Location: Cell Wall Biology and Utilization Research

Title: Kinetic analysis of red clover HDT, a hydroxycinnamoyl-CoA:L-DOPA transferase, and production of clovamide and related amides in planta

Author
item Sullivan, Michael
item KNOLLENBERG, BENJAMIN - Pennsylvania State University

Submitted to: Plant Biology Annual Meeting
Publication Type: Abstract Only
Publication Acceptance Date: 6/17/2021
Publication Date: N/A
Citation: N/A

Interpretive Summary:

Technical Abstract: Red clover leaves accumulate high levels (up to approximately 1% of dry matter) of clovamide (N-caffeoyl-L-3,4-dihydroxyphenylalanine [L-DOPA]). This likely plays roles in protecting the plant from biotic and abiotic stresses, but can also help preserve protein during harvest and storage of the forage via oxidation by an endogenous polyphenol oxidase. Clovamide and its derivatives may also have desirable bioactive properties and thus potential nutraceutical and medicinal value. A combination of PCR with degenerate primers based on BAHD hydroxycinnamoyl-CoA transferase sequences and 5' and 3' rapid amplification of cDNA ends was used to clone two nearly identical cDNAs from red clover. When expressed in Escherichia coli, the encoded proteins were capable of transferring hydroxycinnamic acids (p-coumaric, caffeic, or ferulic) from the corresponding CoA thiolesters to the aromatic amino acids L-Phe, L-Tyr, L-DOPA, or L-Trp. Kinetic parameters for these substrates were determined. Stable expression of HDT in transgenic alfalfa resulted in foliar accumulation of p-coumaroyl- and feruloyl-L-Tyr that are not normally present in alfalfa, but not derivatives containing caffeoyl or L-DOPA moieties. Transient expression of HDT in Nicotiana benthamiana resulted in the production of caffeoyl-L-Tyr, but not clovamide. Coexpression of HDT with a tyrosine hydroxylase did result in clovamide accumulation.
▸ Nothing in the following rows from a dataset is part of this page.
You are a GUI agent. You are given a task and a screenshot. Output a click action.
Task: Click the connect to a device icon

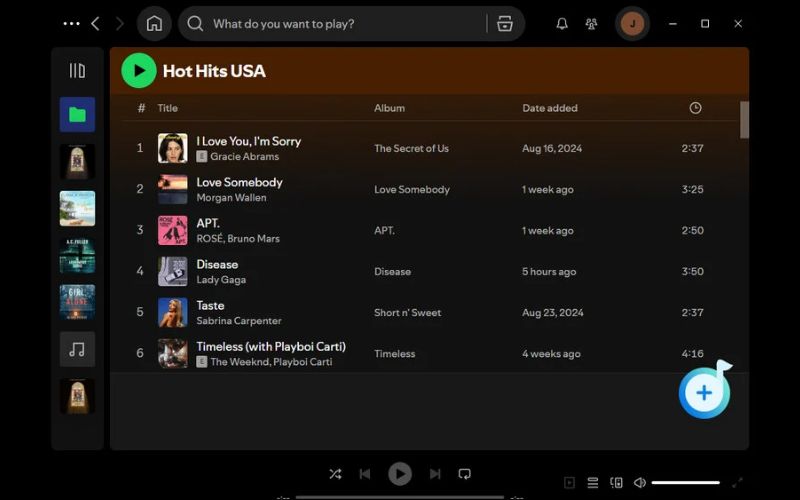[616, 483]
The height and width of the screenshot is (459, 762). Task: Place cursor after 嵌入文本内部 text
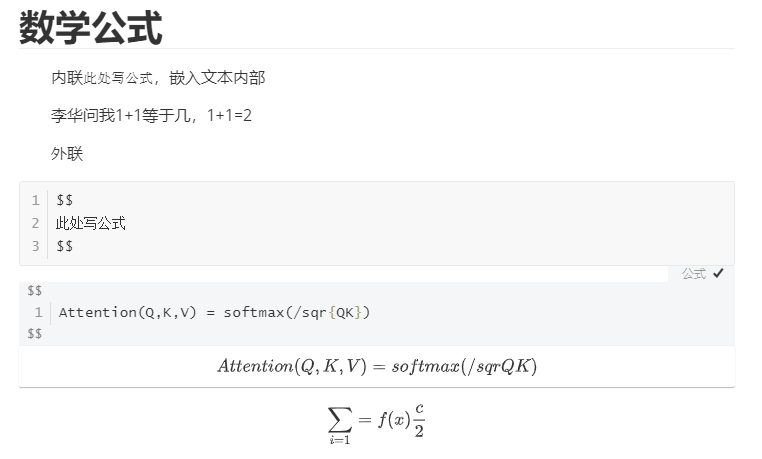(265, 78)
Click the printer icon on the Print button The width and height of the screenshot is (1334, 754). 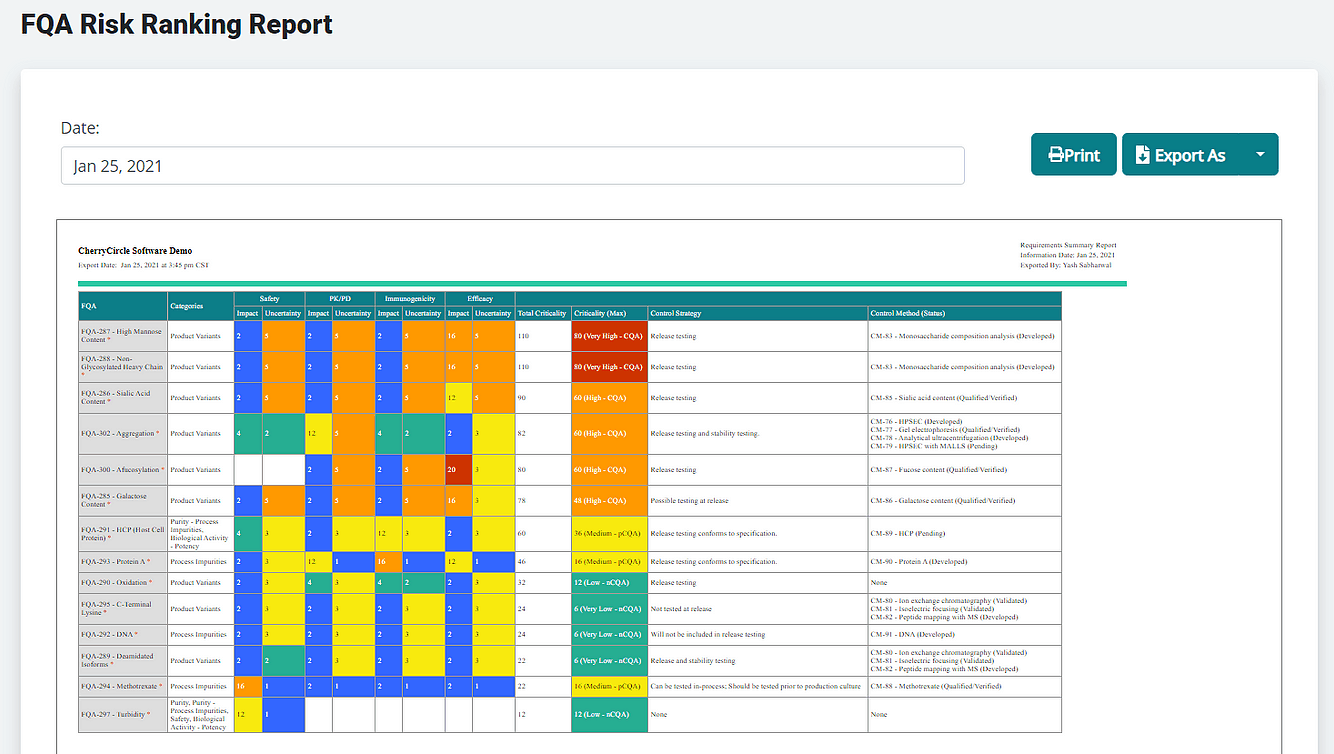(x=1056, y=154)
These findings show that the hydroxycinnamoyl amide products formed by HDT in planta largely depend on the available pool of both hydroxycinnamoyl-CoA donor and amino acid acceptor substrates in conjunction with the efficiency with which HDT can use the various substrates (i.e., its kinetic parameters). Furthermore, if heterologous clovamide biosynthesis is to be successfully engineered in plant species that lack sufficient hydroxylase activity towards either L-Tyr or caffeoyl-L-Tyr (formed by HDT), coexpression of a tyrosine hydroxylase will likely be required.